ZONA DE PERECÍVEIS (57)

Balada do Neves

João César das Neves, o arauto mais provinciano do neoliberalismo em Portugal, voltou a defender, com misteriosa fúria, o ataque aos vencimentos e às carreiras dos funcionários públicos. Em entrevista a uma televisão, lamentou o facto de a vontade do anterior governo, cúmplice dos seus próprios desejos, ter esbarrado em alguns pormenores (digo eu) irritantes – como aquele da Constituição da República e o do Tribunal Constitucional.
A ideia de que a dívida soberana e o défice decorrem dos privilégios e mordomias da função pública é, como todos sabem, um magno embuste. Valerá a pena lembrar, aliás, que o défice português, apesar da gradual reposição dos rendimentos, decresceu no primeiro semestre de 2016. E também, já agora, que as carreiras continuam congeladas desde 2010.
César das Neves prefere esquecer-se do custo dos estádios do Euro 2004, do abismo do BPN, do terramoto de BES e GES, da ameaça da CGD – e raivosamente clama, uma e outra vez, em debates, entrevistas, artigos de opinião, livrecos, contra os gastos na função pública, os gastos na função pública, os gastos na função pública. Escondida com o rabo de fora, está a agenda do que (ainda) falta cumprir, segundo os ultras do liberalismo económico: a degradação voluntária da qualidade dos serviços oferecidos pelo Estado aos cidadãos, na educação, na justiça, na saúde, na cultura, na segurança, no apoio social. Das cinzas do serviço público, não nos custa adivinhar, surgirá (?) a oferta privada, satisfazendo as necessidades do povo ao preço que as empresas decidirem (aí se perseguindo, acima de tudo, o sacrossanto lucro das grandes multinacionais).
Um amigo lisboeta, licenciado em Economia, aos primeiros alvores da minha indignação, diz-me que estou a gastar demasiada cera com tão pouco defunto; que este anafado Dâmaso Salcede do liberalismo português apenas quer “dar nas vistas”, “aparecer”. Eu temo que César das Neves represente algo pior: uma linha de pensamento que, à força da assanhada repetição e da argumentação enviesada, vai fazendo o seu cínico caminho junto dos média.
Já agora: a referência que este senhor faz ao seu catolicismo militante reduz o discurso à categoria da incongruência mais rasteira e patética. Se, como ele diz, a Igreja Católica não pactua com o neoliberalismo, já era hora de o excomungarem. E em verdade vos digo que, caso o Papa Francisco me telefone um dia destes, eu hei-de sugerir-lhe esta medida higiénica.

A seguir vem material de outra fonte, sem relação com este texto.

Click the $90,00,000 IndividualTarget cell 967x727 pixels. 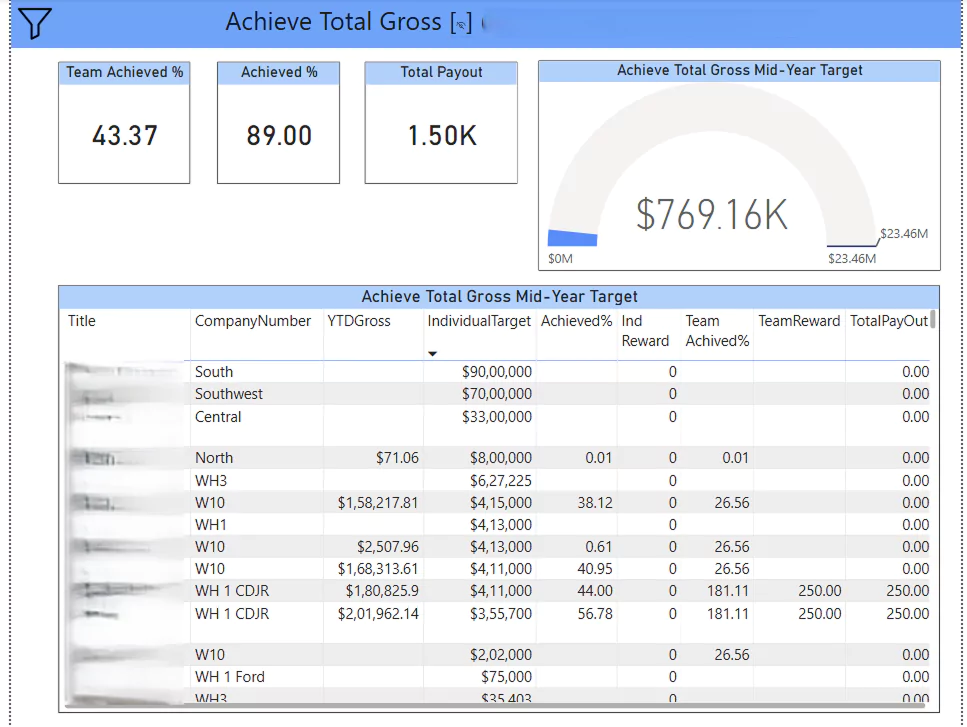[496, 372]
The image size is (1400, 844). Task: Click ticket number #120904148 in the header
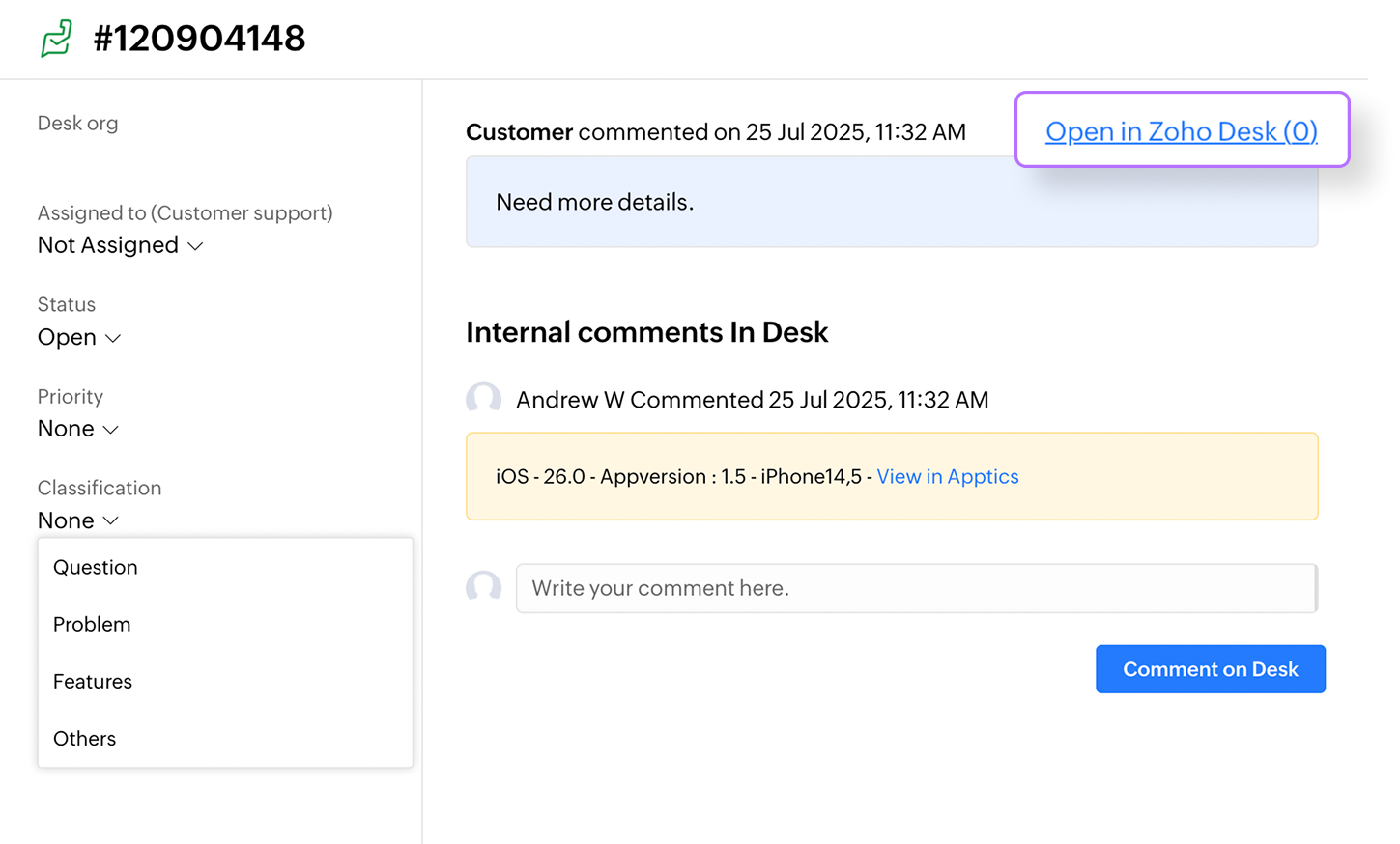point(200,39)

Coimbra, 30 de Setembro de 2016.
Joaquim Jorge Carvalho

[Esta crónica foi publicada no semanário O Ribatejo, edição de 06-10-2016-]

2 comentários:

Paulo Pinto disse...

Neste caso, tratando-se de um católico assumido, cabe invocar, com um pequeno acrescento, o conselho de Cristo aos fariseus: «Dai a César o que é de César: o desprezo».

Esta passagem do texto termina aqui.